As AMC continued the prolonged search for its Rick, a lack of funds forced the audition process off a soundstage and into Darabont's car parked in his garage. That's where the audition process encountered an unusual hiccup.
"One of my old pitbulls would be in the back, and when Andy Lincoln came in, we knew immediately this was the guy. The only problem was, my dog was snoring through his audition," Bernthal said. "He was in the back of the car when we were doing the scene, and they were like, 'What is that fricking noise?' We put his ass to sleep, we bored the sh-t out of him. [Laughs] It was pretty crazy. As soon as Andy came, it was like, 'Yeah, that's the guy. That makes total sense.'"

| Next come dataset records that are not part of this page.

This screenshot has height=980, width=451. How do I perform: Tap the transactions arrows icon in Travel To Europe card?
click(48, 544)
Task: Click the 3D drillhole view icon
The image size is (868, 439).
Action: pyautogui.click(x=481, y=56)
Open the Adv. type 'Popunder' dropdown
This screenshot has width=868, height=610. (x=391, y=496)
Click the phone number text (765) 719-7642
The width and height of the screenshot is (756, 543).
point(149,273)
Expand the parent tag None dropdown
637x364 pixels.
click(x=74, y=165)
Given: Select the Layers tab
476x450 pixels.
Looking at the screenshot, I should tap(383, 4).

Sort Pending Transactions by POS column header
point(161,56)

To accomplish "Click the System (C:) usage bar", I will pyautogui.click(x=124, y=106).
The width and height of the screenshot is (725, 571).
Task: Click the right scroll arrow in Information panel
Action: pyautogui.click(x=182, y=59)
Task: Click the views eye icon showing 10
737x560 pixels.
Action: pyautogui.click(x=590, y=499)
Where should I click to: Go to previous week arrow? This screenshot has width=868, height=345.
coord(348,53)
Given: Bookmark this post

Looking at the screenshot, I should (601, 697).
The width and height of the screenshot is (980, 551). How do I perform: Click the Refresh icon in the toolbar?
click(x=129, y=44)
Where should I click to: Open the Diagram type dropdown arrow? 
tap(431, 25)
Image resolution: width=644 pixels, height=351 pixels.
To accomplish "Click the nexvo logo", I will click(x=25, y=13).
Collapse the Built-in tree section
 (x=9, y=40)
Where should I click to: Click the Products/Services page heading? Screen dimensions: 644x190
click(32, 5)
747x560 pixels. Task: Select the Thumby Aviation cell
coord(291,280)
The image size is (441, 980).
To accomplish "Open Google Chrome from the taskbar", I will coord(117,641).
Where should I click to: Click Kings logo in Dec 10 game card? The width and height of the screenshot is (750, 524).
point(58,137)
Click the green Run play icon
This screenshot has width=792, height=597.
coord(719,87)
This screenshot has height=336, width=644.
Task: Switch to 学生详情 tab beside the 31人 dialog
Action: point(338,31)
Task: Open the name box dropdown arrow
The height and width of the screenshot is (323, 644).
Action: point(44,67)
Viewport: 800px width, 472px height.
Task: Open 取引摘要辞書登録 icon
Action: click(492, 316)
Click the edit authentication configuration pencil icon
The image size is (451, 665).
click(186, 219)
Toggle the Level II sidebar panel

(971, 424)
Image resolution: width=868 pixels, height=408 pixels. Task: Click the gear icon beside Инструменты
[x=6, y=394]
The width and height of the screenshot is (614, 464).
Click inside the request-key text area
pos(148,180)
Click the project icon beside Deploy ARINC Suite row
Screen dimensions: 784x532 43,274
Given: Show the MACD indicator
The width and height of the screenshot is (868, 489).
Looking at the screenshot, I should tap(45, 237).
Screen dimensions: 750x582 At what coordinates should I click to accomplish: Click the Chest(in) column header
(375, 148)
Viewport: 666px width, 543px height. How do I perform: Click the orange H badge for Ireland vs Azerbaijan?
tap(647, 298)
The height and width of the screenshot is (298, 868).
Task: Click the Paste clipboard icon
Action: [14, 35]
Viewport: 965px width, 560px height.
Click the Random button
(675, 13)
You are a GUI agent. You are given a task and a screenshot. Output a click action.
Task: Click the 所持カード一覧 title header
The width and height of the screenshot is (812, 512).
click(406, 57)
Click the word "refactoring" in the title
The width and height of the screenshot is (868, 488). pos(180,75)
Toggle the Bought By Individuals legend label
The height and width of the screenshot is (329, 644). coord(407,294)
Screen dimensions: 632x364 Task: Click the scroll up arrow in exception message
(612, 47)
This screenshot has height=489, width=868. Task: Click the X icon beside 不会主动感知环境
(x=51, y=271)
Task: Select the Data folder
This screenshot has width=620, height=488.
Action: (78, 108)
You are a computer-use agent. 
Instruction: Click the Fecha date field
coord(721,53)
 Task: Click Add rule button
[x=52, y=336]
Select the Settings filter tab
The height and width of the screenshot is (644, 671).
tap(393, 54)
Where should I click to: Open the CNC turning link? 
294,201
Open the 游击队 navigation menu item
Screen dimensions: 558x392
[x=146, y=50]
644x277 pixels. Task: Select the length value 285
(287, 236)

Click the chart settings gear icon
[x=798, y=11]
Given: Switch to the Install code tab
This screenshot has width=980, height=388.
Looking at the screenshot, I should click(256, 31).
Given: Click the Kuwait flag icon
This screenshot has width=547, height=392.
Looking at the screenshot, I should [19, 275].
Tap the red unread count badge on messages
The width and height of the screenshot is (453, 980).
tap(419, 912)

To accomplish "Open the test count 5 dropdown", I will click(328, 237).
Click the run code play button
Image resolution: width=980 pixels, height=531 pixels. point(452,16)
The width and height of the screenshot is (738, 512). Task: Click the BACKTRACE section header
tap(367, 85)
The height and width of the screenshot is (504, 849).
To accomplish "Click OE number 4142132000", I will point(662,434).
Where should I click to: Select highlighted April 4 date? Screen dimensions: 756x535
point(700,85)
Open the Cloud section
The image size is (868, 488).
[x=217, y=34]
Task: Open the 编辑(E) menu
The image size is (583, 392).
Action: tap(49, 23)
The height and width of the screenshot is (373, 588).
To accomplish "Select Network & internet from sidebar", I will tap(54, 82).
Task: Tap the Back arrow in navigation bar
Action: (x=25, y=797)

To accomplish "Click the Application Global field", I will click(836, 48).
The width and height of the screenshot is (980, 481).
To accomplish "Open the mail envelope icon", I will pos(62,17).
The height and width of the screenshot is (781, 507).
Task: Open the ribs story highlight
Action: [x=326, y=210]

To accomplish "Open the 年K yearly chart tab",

Series executive producer Gale Anne Hurd previously admitted the production once worried it would never zero in on the right Rick Grimes before she reviewed a tape from Lincoln, a British thespian then best known for his role in romantic comedy Love Actually.
"I remember calling up Frank Darabont and saying, 'God, there's something to this guy.' At that point, we didn't even know if we would be able to find our Rick Grimes. It was that serious," Hurd once told EW. "We had already cast Jon Bernthal, because we knew we had our Shane Walsh, and then when we brought [Andrew] over to the US and did that initial test in Frank's garage, in the car, in Frank's garage. And that's when we said, 'Oh my God, we have our Rick Grimes.' And who thought it was gonna be this [Royal Academy of Dramatic Art]-trained UK actor, that we only knew from [Love Actually]. Literally, people thought we were nuts."